Alder Hey Children’s Hospital is introducing Microsoft’s mixed reality technology into operating theatres to improve planning and collaboration around surgical procedures. 

Surgeons at Alder Hey, which is one of the largest children’s hospitals in the UK, will use Microsoft’s HoloLens headset to view patient information while they are operating on them.

The £2,700-plus holographic computer combines elements of virtual reality (VR) and augmented reality (AR) to project interactive 3D holograms into the wearer’s field of vision.

This means surgeons can view relevant, supplementary information on a patient or procedure, including 3D visualisations of a patient’s anatomy, without having to turn away or look at another screen.

Rafael Guerrero, cardiac surgeon at Alder Hey, said Microsoft HoloLens would enable surgeons to have a patient’s scans in front of them and allow them view medical images and notes while performing an operation, without using their hands.

● RECORDS PROVIDED:
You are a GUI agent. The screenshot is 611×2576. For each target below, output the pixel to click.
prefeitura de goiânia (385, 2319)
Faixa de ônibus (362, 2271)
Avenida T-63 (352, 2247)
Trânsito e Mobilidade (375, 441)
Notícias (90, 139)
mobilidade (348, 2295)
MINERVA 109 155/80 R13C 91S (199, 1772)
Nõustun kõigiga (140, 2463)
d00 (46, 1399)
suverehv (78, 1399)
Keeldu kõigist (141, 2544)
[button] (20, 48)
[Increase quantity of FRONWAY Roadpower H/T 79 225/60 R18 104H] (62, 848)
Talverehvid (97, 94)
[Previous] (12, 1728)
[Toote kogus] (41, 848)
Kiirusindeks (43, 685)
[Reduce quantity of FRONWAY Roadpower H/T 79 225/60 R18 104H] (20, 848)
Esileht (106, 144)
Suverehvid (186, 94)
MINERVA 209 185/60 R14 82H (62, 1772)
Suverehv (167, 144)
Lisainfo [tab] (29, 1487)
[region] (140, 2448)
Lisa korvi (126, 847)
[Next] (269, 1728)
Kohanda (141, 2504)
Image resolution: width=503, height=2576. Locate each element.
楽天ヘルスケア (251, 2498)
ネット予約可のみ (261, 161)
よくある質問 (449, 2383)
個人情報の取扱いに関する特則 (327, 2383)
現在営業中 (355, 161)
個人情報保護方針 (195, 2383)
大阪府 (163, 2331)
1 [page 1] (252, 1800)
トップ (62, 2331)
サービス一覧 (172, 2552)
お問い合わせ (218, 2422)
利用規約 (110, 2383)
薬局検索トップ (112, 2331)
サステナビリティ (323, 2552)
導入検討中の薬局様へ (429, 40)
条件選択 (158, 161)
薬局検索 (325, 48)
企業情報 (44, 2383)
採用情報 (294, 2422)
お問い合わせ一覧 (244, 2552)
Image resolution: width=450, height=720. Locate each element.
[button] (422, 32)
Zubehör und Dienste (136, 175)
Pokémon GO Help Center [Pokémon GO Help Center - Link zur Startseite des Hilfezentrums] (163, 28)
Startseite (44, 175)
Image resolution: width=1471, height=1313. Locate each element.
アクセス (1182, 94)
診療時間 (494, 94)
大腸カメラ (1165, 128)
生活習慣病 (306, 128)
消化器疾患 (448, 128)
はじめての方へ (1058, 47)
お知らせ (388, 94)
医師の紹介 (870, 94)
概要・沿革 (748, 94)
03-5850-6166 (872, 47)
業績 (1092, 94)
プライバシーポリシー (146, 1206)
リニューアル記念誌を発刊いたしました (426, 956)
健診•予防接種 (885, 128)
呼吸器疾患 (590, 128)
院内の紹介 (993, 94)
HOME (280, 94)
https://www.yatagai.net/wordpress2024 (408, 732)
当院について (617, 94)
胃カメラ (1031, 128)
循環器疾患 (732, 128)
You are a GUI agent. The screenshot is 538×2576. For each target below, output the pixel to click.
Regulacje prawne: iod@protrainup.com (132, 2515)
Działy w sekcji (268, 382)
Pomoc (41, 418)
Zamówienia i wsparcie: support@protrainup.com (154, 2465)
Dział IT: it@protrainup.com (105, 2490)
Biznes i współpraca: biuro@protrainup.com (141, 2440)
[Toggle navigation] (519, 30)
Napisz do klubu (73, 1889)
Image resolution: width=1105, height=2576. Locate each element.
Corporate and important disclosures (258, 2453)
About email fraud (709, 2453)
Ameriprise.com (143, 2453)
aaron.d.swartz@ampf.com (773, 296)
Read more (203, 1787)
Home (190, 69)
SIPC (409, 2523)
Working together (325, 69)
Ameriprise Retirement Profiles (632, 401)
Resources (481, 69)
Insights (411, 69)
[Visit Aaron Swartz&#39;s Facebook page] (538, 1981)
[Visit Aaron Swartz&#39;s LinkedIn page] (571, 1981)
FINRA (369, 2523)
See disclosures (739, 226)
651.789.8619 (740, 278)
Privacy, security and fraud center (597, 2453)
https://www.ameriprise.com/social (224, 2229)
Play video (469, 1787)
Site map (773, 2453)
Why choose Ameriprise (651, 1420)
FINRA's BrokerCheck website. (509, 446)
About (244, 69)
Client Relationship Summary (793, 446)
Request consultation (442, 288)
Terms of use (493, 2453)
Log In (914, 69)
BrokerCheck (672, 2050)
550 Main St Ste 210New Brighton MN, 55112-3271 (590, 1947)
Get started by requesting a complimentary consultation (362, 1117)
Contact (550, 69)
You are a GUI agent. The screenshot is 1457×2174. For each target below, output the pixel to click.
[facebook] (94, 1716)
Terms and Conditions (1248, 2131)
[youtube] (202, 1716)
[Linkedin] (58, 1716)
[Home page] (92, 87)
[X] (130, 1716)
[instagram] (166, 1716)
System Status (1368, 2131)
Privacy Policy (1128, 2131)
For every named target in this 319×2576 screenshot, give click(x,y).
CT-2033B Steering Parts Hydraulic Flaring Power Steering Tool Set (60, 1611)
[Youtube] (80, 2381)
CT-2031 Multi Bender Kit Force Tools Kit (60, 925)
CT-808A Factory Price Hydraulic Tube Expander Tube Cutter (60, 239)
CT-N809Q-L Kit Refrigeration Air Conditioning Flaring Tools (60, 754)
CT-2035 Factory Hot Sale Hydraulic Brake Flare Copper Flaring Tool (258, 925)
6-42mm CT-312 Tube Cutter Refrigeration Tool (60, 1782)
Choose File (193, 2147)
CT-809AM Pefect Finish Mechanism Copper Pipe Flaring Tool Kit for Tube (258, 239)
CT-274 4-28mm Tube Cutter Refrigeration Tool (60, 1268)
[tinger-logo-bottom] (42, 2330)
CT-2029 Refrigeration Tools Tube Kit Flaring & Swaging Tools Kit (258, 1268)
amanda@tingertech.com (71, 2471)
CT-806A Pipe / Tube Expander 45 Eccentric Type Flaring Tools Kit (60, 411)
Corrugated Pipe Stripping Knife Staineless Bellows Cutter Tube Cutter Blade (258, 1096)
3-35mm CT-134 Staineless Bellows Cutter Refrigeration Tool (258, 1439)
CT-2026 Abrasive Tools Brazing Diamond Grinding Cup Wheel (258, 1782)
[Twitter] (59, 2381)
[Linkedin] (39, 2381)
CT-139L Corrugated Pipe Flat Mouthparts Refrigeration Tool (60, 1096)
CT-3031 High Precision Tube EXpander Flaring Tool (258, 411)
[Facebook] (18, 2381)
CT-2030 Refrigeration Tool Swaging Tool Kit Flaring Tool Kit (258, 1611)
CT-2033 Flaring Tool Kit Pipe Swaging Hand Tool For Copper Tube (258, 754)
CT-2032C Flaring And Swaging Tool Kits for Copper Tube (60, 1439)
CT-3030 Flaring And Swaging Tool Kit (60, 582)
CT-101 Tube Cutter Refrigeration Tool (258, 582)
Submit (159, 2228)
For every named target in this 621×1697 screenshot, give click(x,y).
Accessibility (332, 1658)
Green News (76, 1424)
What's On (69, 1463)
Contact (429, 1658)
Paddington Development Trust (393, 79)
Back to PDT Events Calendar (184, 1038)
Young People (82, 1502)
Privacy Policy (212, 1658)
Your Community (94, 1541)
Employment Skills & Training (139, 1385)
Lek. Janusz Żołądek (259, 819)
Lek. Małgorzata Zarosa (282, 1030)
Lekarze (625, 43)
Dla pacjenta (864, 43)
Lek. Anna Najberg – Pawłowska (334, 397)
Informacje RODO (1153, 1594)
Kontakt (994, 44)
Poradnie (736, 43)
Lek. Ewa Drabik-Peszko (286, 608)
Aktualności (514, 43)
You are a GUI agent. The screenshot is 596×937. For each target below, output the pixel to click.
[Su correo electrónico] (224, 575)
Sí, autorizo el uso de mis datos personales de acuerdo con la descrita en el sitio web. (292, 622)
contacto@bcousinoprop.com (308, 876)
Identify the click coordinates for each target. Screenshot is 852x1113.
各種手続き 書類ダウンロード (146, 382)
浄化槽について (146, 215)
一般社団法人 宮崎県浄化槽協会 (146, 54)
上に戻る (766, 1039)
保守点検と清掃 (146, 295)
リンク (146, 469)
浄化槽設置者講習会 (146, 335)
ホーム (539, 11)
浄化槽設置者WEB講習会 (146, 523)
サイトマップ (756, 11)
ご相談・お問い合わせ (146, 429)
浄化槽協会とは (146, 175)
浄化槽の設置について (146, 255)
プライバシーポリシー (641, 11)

● PROBLEM REQUIREMENTS:
Continue the article about HoloLens at Alder Hey Children's Hospital, starting after its final sentence.

● RESULT:
“Imaging a patient’s heart from the inside and from the outside is absolutely essential,” Guerrero said.

“I have to visualise that 3D view in my head in order to do this operation. You can display those images on a screen in the operating theatre sometimes, but it’s not easily accessible, and I can’t leave in the middle of an operation to go get more information about my patient. In many cases, the heart has already stopped in order for us to operate.

“If I can use technology to obtain that information, to see those images in front of me, that helps me tremendously and improves the outcome for my patient.”

In a similar use case, surgeons at Imperial College Healthcare NHS Trust have been using Microsoft HoloLens to ‘look inside’ patients prior to operating on them.

Alder Hey will also introduce large-screen Microsoft Surface Hubs in meeting rooms to enable medical professionals to more easily share clinical information such as patient charts, tests and medical images.

The Liverpool hospital, which cares for some 270,000 children every year, is working with Microsoft partner Black Marble to develop an app and introduce the technology.

Earlier this year, Microsoft announced a slew of new digital tools aimed at speeding up the adoption of AI and cloud-based technologies in healthcare.